As hostilidades fermentavam já o previsível aroma da pólvora. Uma primeira esguia e inexperiente bala quebrava numa fracção de segundo a antecedente exaltação vocal. Todos corriam a cobrir-se, esconder-se, a irremediável fuga a um dia de derrota. Fora como um raio a chicotear um belo céu azul.

Mas, voltando à singela bala que deu o mote de partida, é de salientar que esta foi ocupar posição numa enorme e anónima janela, que teve o infortúnio de ser arquitectada sob aquela orientação. Soaram estilhaços de vidro que causaram o iminente pânico.

O grupo que Pedro comandava assumia a posição de retirada após esta inesperada investida dos seus rivais. Pedro, estonteado pela surpresa, procurou abrigo no nauseante contentor de lixo, que expelia os seus odores poucos metros atrás.
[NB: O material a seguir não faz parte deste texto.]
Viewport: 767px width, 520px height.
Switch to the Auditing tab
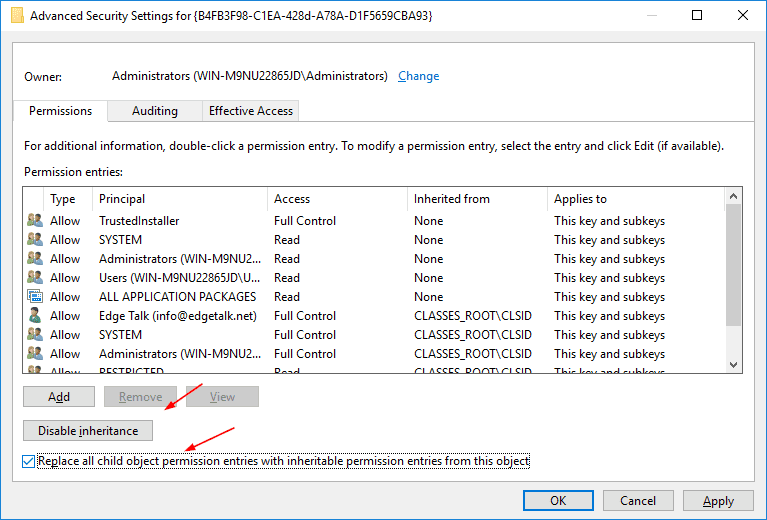(x=155, y=111)
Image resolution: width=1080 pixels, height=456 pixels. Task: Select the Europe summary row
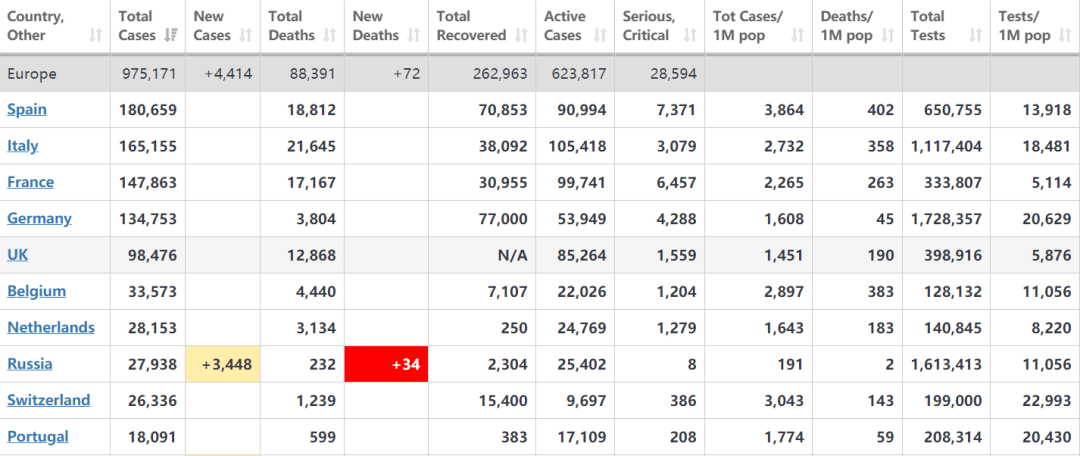(540, 73)
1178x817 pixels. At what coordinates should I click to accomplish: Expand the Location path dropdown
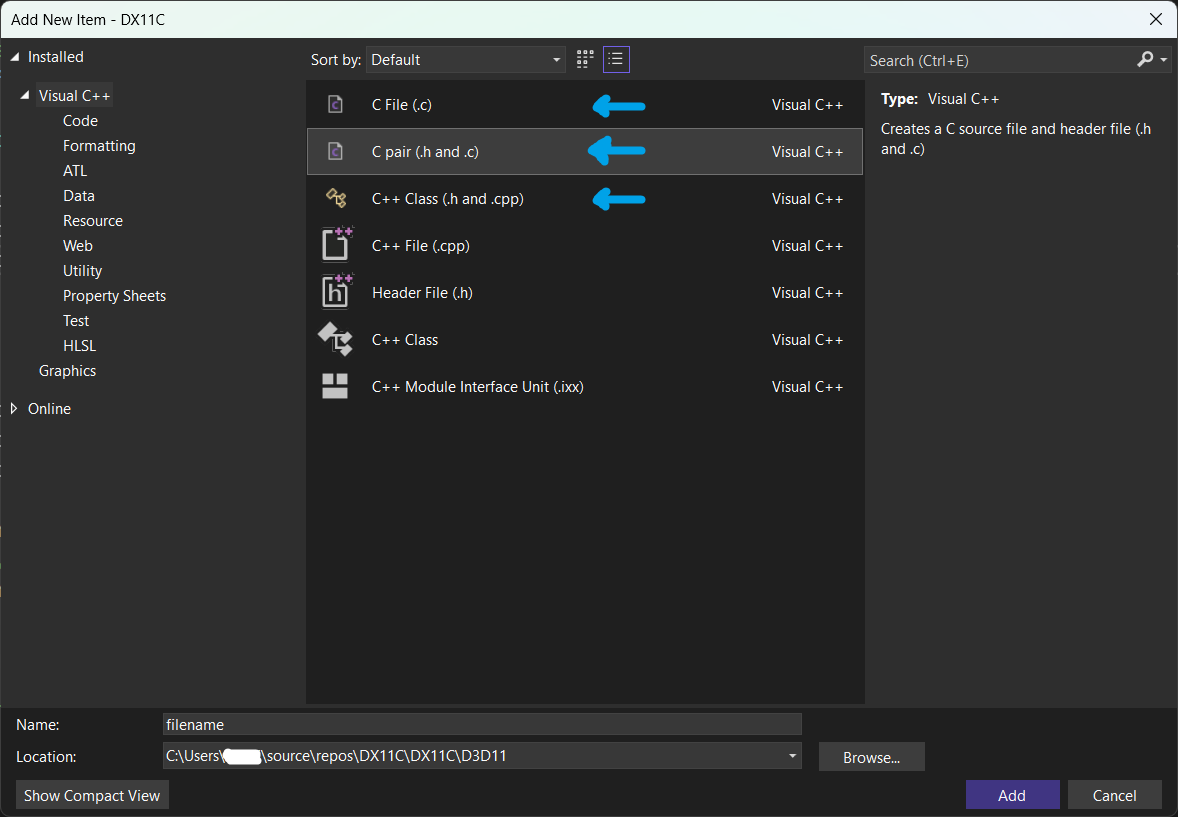point(793,756)
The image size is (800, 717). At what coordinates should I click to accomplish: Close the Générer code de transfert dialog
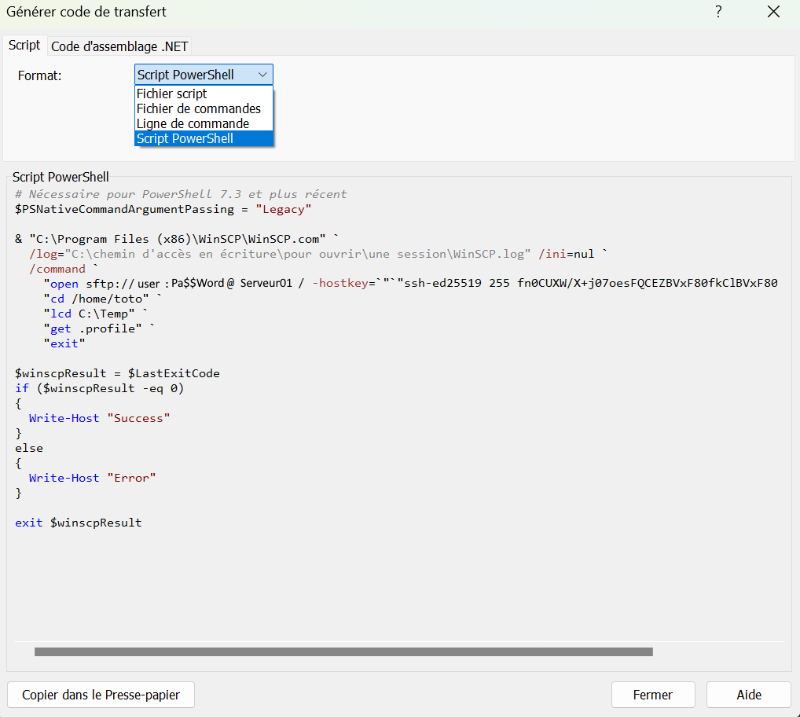point(773,12)
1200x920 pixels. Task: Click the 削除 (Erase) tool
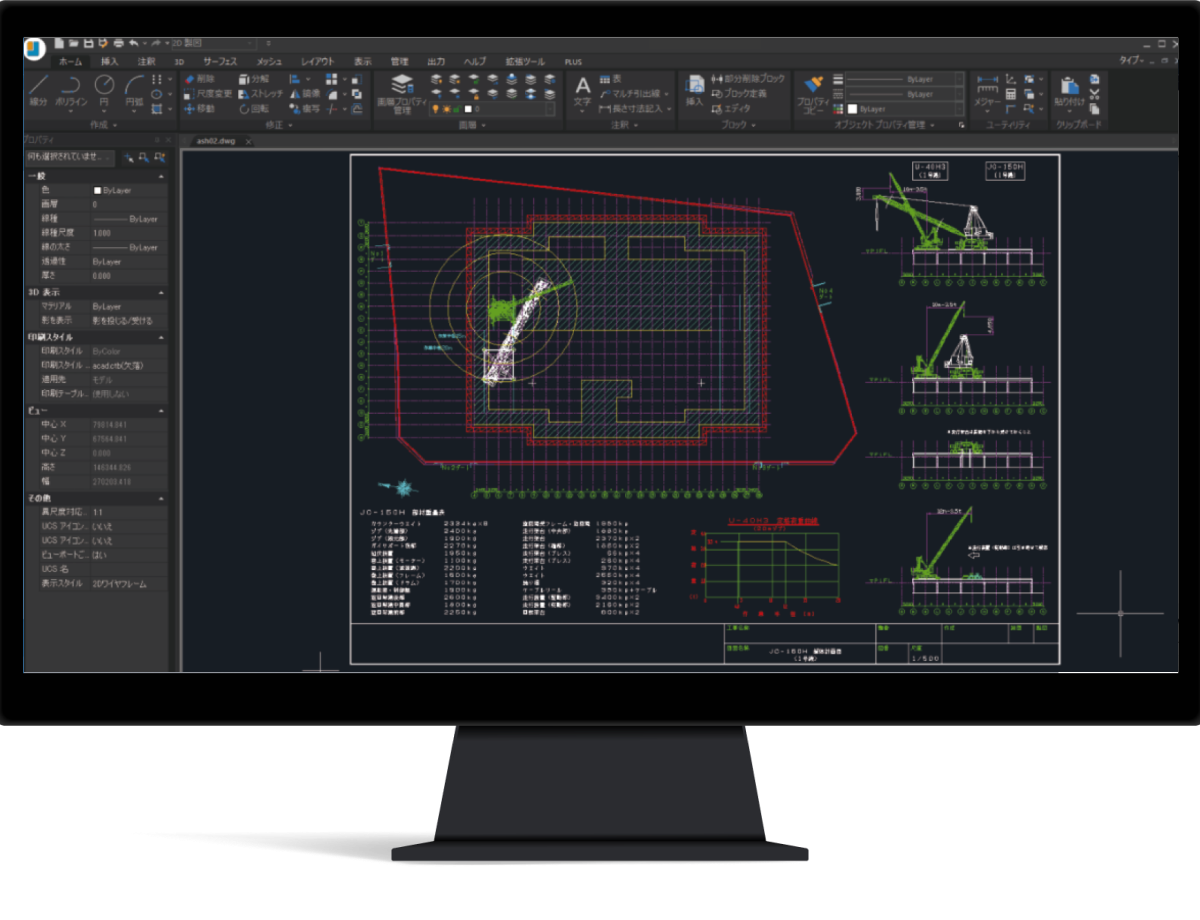[x=206, y=80]
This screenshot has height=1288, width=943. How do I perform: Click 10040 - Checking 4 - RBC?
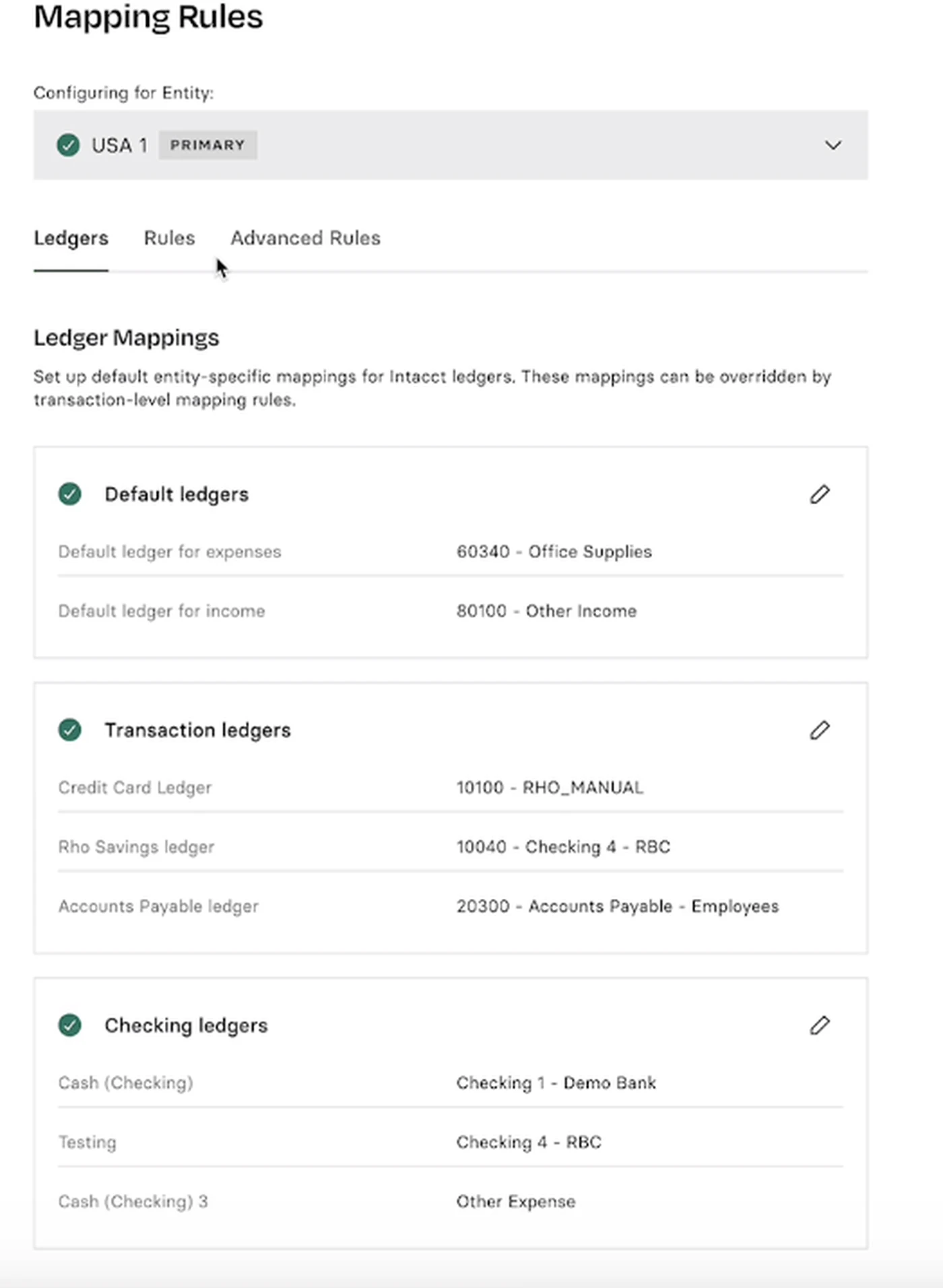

Há bastante tempo que ele antevia a chegada deste dia, em que as armas assumiriam o papel supremo entre os “gangs” da zona. Era uma das leis de sobrevivência para quem vive este tipo de vida. Apesar desta atitude rival pressagiar o aumento de crimes, vinganças e destruição de vidas, Pedro sentia uma inexplicável alegria. Talvez não seja assim tão inexplicável. O seu adorado revólver, símbolo de respeito para os seus amigos e seguidores, podia agora acordar e oferecer certidões de óbito aos inimigos.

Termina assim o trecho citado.